TEXTAUSSCHNITT =>
= = = =

# Fehler Android Studio: java.net.MalformedURLException: no protocol: http%3A%2F%2Fwww.mal .....



## tollewurst (2. Mai 2019)

Warum kommt der Fehler java.net.MalformedURLException: no protocol: http%3A%2F%2Fwww.mal ..... usw.
müsste doch eigentlich korrekt formatiert sein

public void sendToServer(final String text) {
    try {
        String servertext=server + text;
        System.out.println(servertext);
        String textparam = URLEncoder.encode(servertext, "UTF-8");

        URL scripturl = new URL(textparam); //<--- FEHLER HIER
        HttpURLConnection connection = (HttpURLConnection) scripturl.openConnection();
        connection.setDoOutput(true);
        connection.setRequestProperty("Content-Type", "application/x-www-form-urlencoded");
        connection.setFixedLengthStreamingMode(textparam.getBytes().length);


----------



## mihe7 (2. Mai 2019)

tollewurst hat gesagt.:


> http%3A%2F%2Fwww.mal ..... usw.
> müsste doch eigentlich korrekt formatiert sein


Nein. Das URL-Encoding bezieht sich nicht auf "http://"


----------



## kneitzel (2. Mai 2019)

Wie mihe7 schon gesagt hat: Das URL-Encoding soll nur dazu dienen, dass Du Zeichen in der URL verwenden kannst, die sonst eigentlich nicht erlaubt sind. Aber die eigentliche URL muss natürlich bleiben.

Also als Beispiel.


			http://some.url/some/path/page.php?value=some%20value
		


Die URL: http://some.url/some/path/page.php
Parameter:
value= some value
==> das Leerzeichen wurde codiert, da dies sonst in der URL ungültig wäre.


----------

= = = =

VORLIEGENDES MATERIAL =>

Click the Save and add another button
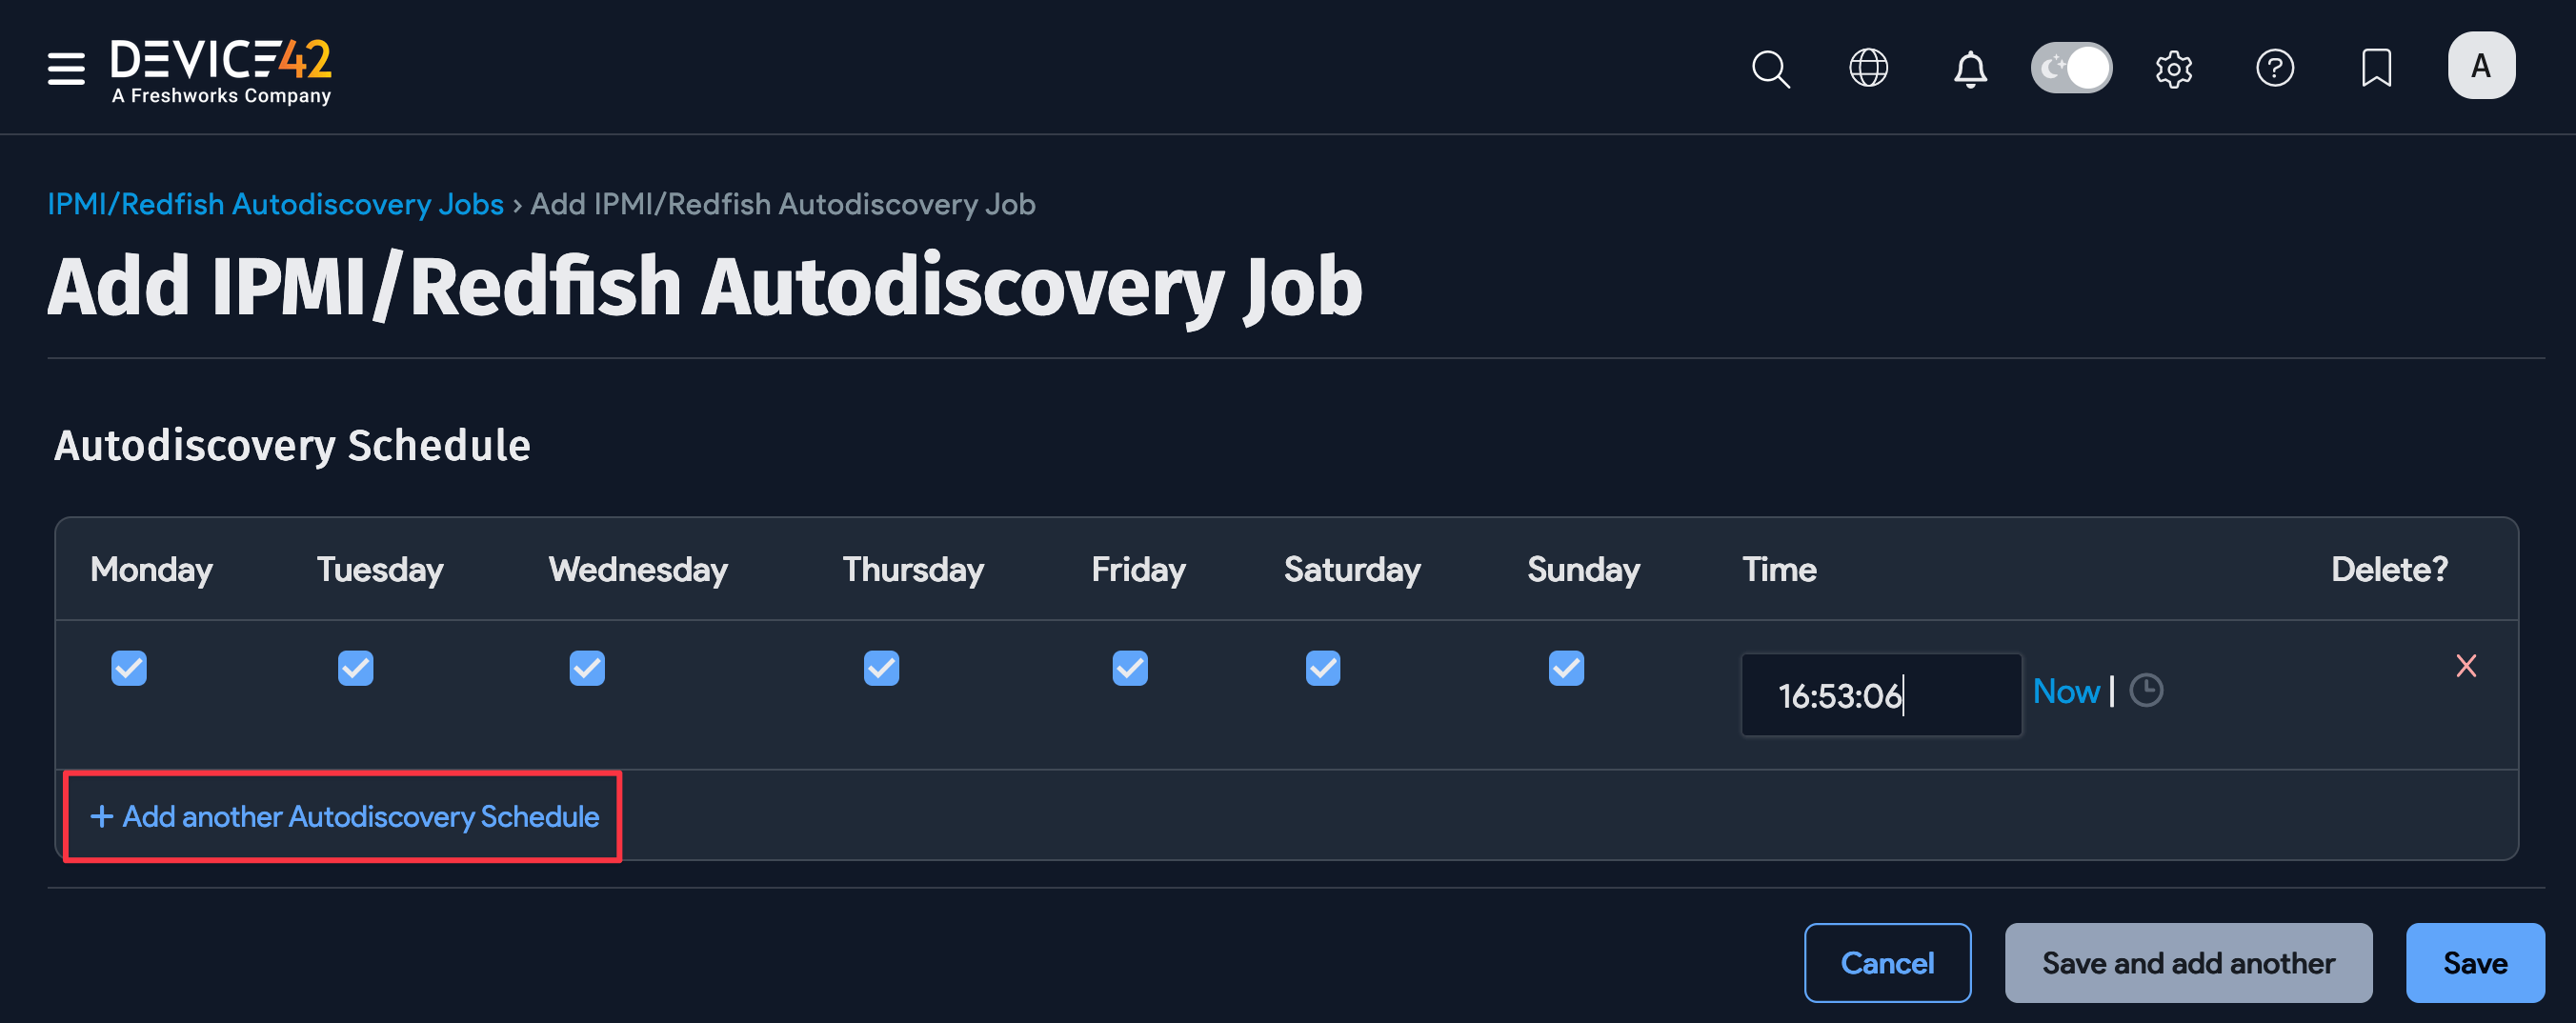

= = = =

AUFGABENSTELLUNG =>
1. Beantworte die folgenden Fragen zum Thread über die MalformedURLException.
(a) Welche Codezeile im Beitrag von tollewurst ist mit „FEHLER HIER“ markiert?
(b) Worauf bezieht sich das URL-Encoding laut mihe7 nicht?
(c) Welches Zeichen wurde in kneitzels Beispiel codiert?
2. Gib den Abschnitt aus dem Thread wortgetreu aus, der bei den Worten „Nein. Das URL-Encoding“ beginnt und nach den Worten „muss natürlich bleiben.“ endet.
Die Zeilen stehen für sich und gehören nicht zum Thread.

ANTWORTEN JE AUFGABE =>
1.
(a) URL scripturl = new URL(textparam);
(b) Auf "http://".
(c) Das Leerzeichen.

2.
Nein. Das URL-Encoding bezieht sich nicht auf "http://"


----------



## kneitzel (2. Mai 2019)

Wie mihe7 schon gesagt hat: Das URL-Encoding soll nur dazu dienen, dass Du Zeichen in der URL verwenden kannst, die sonst eigentlich nicht erlaubt sind. Aber die eigentliche URL muss natürlich bleiben.